Performs identification and interpretation of pharmaceutical significance of isolated from different manufacturing environment.
Prepares and executes protocols, method verifications/validations protocols protocols as and when required.
Additional Responsibilities:
Performs QC checks on prepared media e.g., growth promotion, indicative and inhibitory properties, pH, sterility. Sterilizes glassware and other items.
Decontaminates used/contaminated objects.
Prepares and dispenses culture media.
Performs intra laboratory quality control checks for all equipment.
Responsible for operation of autoclave and performs control procedures, such as bio indicator checks and temperature verification.
Assists other microbiologists as required.
As and when needed, assists Supervisor for handling non-routine special projects requiring activities in the laboratory.
Ensures that expired media, chemicals and reference organisms are removed and replaced in the lab.
Interacts with newly hired laboratory technicians or scientist for providing hands on training on analytical techniques and laboratory instrumentation.
Education:
Bachelors Degree (BA/BS) Microbiology or related field - Required
Master Degree (MS/MA) Microbiology or related field - Preferred
Experience:
5 years or more in With a Bachelor's degree, microbiological testing of pharmaceuticals in a regulated environment.

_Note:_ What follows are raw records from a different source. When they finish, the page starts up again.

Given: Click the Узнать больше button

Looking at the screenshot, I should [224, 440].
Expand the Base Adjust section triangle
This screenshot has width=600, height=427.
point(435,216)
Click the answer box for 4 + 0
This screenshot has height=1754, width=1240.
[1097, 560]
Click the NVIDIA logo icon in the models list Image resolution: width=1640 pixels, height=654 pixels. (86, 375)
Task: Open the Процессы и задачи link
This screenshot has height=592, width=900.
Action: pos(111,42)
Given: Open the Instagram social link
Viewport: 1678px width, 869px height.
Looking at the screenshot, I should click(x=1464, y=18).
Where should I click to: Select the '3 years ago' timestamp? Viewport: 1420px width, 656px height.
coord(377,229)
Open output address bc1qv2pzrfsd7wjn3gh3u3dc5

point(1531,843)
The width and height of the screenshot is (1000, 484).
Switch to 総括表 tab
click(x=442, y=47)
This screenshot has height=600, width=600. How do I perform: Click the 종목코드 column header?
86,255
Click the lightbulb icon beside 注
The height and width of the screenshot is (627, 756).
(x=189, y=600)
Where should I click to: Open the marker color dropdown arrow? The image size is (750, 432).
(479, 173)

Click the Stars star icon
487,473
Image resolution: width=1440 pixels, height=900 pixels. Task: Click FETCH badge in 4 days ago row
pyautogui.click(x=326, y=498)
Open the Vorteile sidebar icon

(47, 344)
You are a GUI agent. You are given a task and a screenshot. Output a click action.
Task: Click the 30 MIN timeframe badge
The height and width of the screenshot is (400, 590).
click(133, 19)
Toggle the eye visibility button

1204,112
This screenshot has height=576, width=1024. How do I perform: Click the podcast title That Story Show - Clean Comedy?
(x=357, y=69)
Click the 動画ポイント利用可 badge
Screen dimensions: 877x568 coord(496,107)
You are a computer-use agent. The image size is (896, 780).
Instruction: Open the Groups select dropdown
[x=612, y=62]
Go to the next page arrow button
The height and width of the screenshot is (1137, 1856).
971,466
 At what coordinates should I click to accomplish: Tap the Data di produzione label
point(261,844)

3 years or more in With a Master's degree, microbiological testing of pharmaceuticals in a regulated environment.
Skills:
Must be precise and consistent in day-to-day analysis, easily trainable, and ready to learn. - Advanced
Must be able to read and understand analytical and microbiological procedures. - Advanced
Must be able to effectively communicate results, problems and issues, verbally as well as in writing. - Intermediate
Must be able to assume a role of a leader in team environment as and when required. - Intermediate
Must be computer literate. Must be willing to work extended hours, including weekends, as and when required. - Intermediate
Must be able to work in a team environment and be flexible to easily adapt to changes in assignment. - Advanced
Should be able to manage the work in fast-moving environment. - Intermediate
Must be able to maintain clear and concise laboratory records and communicate clearly both within and outside the department. - Advanced
Must follow safe practices as identified in appropriate MSDS during working with chemicals, and must follow applicable state and federal regulations. - Intermediate
Must be thoroughly familiar with cGMP applicable to laboratories in pharmaceutical settings and with method verification/validation concepts. Must be able to review laboratory records to ascertain compliance with applicable specifications, methods, and SOPs. - Advanced
Specialized Knowledge:
Basic knowledge of cGMP and aseptic tehniques.
Must possess a working knowledge about microbiology and related tsts as handling of sterile media, organisms, techniques to avoid contamination and perform analyses.
Must be proficient in method validation/verification for <61><62> and preservative challenge test.
Must be able to follow analytical techniques such as weighing, transfer of media in flasks, quantitative addition of additives during media reparation, mathematical calculations involved in preparation of tests and results computations.
Must be able to follow compendial ((USP/EP/JP/BP) procedures for microbiological techniques.
Must have the ability to apply advanced technical skills to troubleshoot and resolve complex analytical and instrument-related problems effectively and in a timely manner.